It is Pavlov's dog experiment, where instead of the bell, you have an upvote Count conditioning and reinforcing behavior. Natural human interaction has never had a number placed next to every thought and utterance.
The numbers have fucked up the way people think and behave.
I could understand if both the parent and grand parent were equally down voted, but they're not. Instead the parent is downvoted without any explanation as to why they're wrong, and a culture of pointing out why someone is wrong before downvoting them is the only reasonable dividing line I can think of between the 2 comments, thus seemingly proving the parent right...
It's different in a way that makes an important point.
Could it have be put differently? Probably, but another rule of good discourse is to play the argument not the man (or the presentation), so you again seem to be making the parents point.

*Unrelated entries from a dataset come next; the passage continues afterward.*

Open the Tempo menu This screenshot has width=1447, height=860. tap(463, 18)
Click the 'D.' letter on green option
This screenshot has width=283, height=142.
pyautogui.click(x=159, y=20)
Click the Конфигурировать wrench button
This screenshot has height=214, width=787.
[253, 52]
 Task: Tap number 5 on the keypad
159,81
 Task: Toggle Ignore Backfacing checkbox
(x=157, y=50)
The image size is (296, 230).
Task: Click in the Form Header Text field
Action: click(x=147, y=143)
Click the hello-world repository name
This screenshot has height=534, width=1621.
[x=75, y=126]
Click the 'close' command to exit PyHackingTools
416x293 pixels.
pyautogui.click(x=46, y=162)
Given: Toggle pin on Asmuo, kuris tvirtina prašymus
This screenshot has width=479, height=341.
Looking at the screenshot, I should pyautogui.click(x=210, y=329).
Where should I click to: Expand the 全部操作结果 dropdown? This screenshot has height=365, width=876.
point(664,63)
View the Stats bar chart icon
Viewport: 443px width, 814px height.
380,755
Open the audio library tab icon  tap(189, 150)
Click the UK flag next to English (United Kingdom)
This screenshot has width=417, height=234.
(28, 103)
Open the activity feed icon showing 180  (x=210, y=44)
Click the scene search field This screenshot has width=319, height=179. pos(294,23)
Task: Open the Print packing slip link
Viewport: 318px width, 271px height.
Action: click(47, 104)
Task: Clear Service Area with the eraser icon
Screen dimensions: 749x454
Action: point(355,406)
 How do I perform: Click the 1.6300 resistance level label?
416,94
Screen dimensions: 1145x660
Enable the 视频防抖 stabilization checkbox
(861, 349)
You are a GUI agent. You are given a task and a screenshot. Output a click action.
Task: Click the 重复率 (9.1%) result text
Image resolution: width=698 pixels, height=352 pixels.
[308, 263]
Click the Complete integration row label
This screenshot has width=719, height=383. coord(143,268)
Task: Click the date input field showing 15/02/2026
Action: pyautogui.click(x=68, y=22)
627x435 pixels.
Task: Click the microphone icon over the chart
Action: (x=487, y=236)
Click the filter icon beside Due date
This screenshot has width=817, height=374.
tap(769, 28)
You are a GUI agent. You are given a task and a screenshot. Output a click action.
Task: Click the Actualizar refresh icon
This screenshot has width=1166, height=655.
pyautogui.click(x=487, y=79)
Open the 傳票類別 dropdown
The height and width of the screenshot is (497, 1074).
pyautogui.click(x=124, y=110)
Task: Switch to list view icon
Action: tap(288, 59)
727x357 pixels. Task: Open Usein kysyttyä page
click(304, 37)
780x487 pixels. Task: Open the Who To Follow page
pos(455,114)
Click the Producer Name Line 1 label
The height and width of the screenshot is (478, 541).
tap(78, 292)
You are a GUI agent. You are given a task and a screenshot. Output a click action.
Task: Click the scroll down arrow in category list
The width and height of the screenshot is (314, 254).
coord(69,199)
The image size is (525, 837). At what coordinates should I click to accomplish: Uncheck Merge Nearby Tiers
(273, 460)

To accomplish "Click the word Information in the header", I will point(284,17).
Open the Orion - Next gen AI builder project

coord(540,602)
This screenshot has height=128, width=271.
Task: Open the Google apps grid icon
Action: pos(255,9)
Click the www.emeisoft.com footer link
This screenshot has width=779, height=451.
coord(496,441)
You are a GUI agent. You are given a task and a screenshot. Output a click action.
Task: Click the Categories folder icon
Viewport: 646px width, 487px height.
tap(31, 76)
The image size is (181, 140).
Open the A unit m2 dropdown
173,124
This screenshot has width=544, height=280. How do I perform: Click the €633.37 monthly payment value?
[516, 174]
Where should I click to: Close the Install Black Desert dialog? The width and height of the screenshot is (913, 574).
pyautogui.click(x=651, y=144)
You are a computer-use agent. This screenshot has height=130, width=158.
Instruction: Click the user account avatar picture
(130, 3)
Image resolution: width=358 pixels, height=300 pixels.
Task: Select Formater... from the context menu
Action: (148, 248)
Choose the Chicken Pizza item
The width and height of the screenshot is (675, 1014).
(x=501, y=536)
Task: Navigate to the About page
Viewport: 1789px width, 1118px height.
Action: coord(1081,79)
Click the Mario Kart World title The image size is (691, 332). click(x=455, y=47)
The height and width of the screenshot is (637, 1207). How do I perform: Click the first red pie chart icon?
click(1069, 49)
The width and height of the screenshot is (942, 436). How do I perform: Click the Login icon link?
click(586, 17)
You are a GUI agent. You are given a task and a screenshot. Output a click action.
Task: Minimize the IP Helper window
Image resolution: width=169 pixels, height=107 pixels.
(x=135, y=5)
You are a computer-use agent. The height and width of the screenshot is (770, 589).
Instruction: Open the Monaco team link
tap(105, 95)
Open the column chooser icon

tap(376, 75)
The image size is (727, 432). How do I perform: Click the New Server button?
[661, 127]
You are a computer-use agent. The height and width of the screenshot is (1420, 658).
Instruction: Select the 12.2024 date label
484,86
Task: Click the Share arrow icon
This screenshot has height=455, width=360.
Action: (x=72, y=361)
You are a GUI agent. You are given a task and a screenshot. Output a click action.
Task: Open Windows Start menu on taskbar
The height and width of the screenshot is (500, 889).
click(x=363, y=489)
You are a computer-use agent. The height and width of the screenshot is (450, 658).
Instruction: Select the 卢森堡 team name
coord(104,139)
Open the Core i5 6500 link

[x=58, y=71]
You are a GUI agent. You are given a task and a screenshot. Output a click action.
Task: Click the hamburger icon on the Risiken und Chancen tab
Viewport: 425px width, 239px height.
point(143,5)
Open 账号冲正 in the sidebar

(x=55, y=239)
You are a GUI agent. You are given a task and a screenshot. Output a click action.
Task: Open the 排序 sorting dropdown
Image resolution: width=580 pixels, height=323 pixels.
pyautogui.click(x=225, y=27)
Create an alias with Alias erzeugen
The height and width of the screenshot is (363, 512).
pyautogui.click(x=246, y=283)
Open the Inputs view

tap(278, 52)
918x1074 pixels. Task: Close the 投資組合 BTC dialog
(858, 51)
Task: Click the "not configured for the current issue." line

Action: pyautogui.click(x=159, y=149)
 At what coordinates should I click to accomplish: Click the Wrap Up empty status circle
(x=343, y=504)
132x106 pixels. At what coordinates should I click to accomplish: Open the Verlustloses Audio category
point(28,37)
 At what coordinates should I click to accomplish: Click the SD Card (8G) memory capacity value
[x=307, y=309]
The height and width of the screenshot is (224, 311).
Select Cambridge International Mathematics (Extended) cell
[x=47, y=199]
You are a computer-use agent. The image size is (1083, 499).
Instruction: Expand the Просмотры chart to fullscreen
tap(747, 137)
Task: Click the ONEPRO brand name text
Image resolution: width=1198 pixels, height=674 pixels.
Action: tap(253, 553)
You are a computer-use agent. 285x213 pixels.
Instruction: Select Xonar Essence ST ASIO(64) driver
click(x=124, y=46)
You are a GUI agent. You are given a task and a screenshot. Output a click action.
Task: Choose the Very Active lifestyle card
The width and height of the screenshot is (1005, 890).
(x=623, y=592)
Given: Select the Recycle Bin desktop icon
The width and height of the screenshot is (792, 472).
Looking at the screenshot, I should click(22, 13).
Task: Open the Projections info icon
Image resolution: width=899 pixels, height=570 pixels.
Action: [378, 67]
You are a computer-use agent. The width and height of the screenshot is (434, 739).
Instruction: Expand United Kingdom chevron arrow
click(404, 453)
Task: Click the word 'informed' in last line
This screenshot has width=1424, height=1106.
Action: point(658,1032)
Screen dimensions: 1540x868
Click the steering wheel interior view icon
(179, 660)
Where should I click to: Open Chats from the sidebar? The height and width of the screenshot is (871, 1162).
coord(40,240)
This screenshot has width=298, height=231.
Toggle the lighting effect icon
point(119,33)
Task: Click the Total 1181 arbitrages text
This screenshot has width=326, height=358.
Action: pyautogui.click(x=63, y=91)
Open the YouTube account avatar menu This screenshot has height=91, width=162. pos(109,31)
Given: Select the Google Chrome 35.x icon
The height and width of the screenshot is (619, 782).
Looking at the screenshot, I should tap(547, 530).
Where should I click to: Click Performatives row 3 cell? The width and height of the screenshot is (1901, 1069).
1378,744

Maybe I'm missing something but the text is nearly identical except to show how forums might provide similar motivations. That's pretty redundant.
HN is pretty strict about low quality content and such, that's not "proving a point" it's just a question of local traditions.
Personal I've little regard for "you're proving my point by down-voting me" kind of arguments, it's always almost self serving and either a question of that user's ignorance about the local forum's policies or they just don't care.
So we're on the same page, I understood qwsxyh to be making reference to hacker news. In view of that the up/down votes clearly aren't what make twitter what it is, or else HN would be the same, and I hope we can both agree that it isn't. So what is the difference? Id say culture, you're saying traditions (potato, potahto), so what is that culture? I would say at minimum communicating a reason for downvotes, rather than than just the blunt instrument of the downvote alone. Another cultural trait is frowning on ad hominem attacks, because its the message that should be debated, debating the form of the message seems closely related to me.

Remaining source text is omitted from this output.